■ **Qué hacer**:
1. Responde estas preguntas con lo que dice el texto sobre Uber y los datos de transporte en Madrid:
(a) ¿Con quién compartirá Lime la información de 400.000 viajes y 110.000 usuarios?
(b) ¿Qué empresa firmó un acuerdo para usar el Big Data de Moovit?
(c) ¿Cuánto dinero tiene SoftBank en Uber y qué participación le corresponde?
2. Sigue escribiendo el texto sobre Uber y los datos de transporte en Madrid a partir de su última oración.

■ **Fragmento del documento**:
· · ·

Algunas tendencias presentes que apuntan hacia estos fines son que Lime (compañía en la que Uber y Google han invertido la friolera de 335 millones de dólares) compartirá la información de 400.000 viajes y 110.000 usuarios con el Ayuntamiento de Madrid. También que la Empresa Municipal de Transportes de Madrid (EMT) ha firmado un acuerdo para utilizar el Big Data de Moovit, cuya aplicación está integrada en Uber, sobre hábitos de transporte. Cada vez más, esta información está controlada por una empresa cuyo objetivo es “reemplazar los automóviles privados”. Además, la dependencia de los gobiernos municipales sobre los datos de estos cuantos proveedores privados ilustra que en pocos años ofrecerán buena parte de los servicios locales a cambio de dinero, lo cual solo se explica debido a la, cada vez mayor, congestión de los presupuestos públicos decretada por la austeridad y los incesantes procesos de privatización desencadenados con el auge de la ideología neoliberal. Las lógicas detrás de estas plataformas no los revierten, sino que los perpetúan de manera inteligente. Por eso, lejos de especular sobre cómo desaparece el dinero de la economía local o sus trabajadores empleados para desplazarse hacia el capital global, debiéramos fijarnos en que uno de los principales inversores de Uber, con 9.000 millones de dólares y una participación del 15%, es la entidad japonesa SoftBank, quien a su vez tiene detrás al fondo de inversión soberano de Arabia Saudí.

· · ·

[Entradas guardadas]
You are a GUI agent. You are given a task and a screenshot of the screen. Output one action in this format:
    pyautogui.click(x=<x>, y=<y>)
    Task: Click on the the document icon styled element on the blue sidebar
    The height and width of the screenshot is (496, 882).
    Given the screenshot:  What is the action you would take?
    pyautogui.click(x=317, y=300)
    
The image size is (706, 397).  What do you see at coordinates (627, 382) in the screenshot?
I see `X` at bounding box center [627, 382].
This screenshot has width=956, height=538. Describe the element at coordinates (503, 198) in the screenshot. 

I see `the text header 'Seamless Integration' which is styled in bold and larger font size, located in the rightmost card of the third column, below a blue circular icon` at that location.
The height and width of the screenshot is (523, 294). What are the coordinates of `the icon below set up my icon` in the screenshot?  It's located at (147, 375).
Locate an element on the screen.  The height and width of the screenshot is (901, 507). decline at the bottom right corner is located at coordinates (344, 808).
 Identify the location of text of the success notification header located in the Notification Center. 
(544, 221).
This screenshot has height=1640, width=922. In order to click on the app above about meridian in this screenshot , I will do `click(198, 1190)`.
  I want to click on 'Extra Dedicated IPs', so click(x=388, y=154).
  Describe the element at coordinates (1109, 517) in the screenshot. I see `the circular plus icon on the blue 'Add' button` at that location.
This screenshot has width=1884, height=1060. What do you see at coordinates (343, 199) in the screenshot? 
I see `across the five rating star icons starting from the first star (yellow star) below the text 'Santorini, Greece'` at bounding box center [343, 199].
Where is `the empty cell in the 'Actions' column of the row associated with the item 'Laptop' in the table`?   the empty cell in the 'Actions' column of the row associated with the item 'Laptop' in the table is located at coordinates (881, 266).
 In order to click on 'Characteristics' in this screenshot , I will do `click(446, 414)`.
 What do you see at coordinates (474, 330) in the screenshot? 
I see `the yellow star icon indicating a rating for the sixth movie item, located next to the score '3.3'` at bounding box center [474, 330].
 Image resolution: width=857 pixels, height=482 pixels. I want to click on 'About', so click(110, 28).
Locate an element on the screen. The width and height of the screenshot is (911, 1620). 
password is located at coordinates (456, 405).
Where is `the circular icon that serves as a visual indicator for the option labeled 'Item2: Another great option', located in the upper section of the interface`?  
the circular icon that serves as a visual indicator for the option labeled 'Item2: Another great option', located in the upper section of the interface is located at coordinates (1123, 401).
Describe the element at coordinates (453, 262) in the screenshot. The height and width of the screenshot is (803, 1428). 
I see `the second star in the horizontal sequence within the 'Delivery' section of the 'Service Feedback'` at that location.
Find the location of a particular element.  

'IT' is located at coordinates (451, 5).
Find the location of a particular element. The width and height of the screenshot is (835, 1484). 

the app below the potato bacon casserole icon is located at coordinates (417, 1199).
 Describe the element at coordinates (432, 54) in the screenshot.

· · ·

■ **Respuestas por tarea**:
1.
(a) Con el Ayuntamiento de Madrid.
(b) La Empresa Municipal de Transportes de Madrid (EMT).
(c) 9.000 millones de dólares, con una participación del 15%.

2.
En efecto, si Uber puede expandirse por todo el globo sin apenas tener ganancias operativas, funcionar con pérdidas y eliminar toda la competencia es gracias a las finanzas pirámides que diseña SoftBank gracias a los 100.000 millones de dólares con los que opera su fondo Visión Fund. Además, en tanto que este fondo también posee participaciones en otras compañías similares a Uber, como DiDi (China), Ola (India), Taxi (Rusia) o Gran (Singapur), puede determinar los nuevos mercados de transporte que se crearán por todo el mundo. En palabras de Tony Norfield, autor del libro The City London and the Global Power of Finance, “las decenas de miles de millones de dólares asignados a Visión Fund son solo una pequeña muestra de los fondos masivos disponibles para avanzar en un parasitismo centrado en encontrar el nicho de mercado adecuado y monopolizarlo. Las decisiones sobre cómo se utilizarán los recursos del mundo descansan en un pequeño número de multimillonarios y de los Estados que respaldan estos fondos”.

Especialmente, este dinero procede del fondo soberano de Arabia Saudí, quien lo ha acumulado debido a los excedentes procedentes del petróleo (recordemos los motivos de la crisis de los 70), aunque también mediante la compra de deuda, es decir, habiéndose aprovechado de la crisis financiera para invertir en la industria tecnológica y extraer una enorme rentabilidad gracias a ella. Por ejemplo, los 3.500 millones que ha destinado a Uber y que con suerte en unos años pueden devolver grandes retornos si se culmina la privatización inteligente de las ciudades de todo el mundo (a eso se refieren con ‘Smart Cities’).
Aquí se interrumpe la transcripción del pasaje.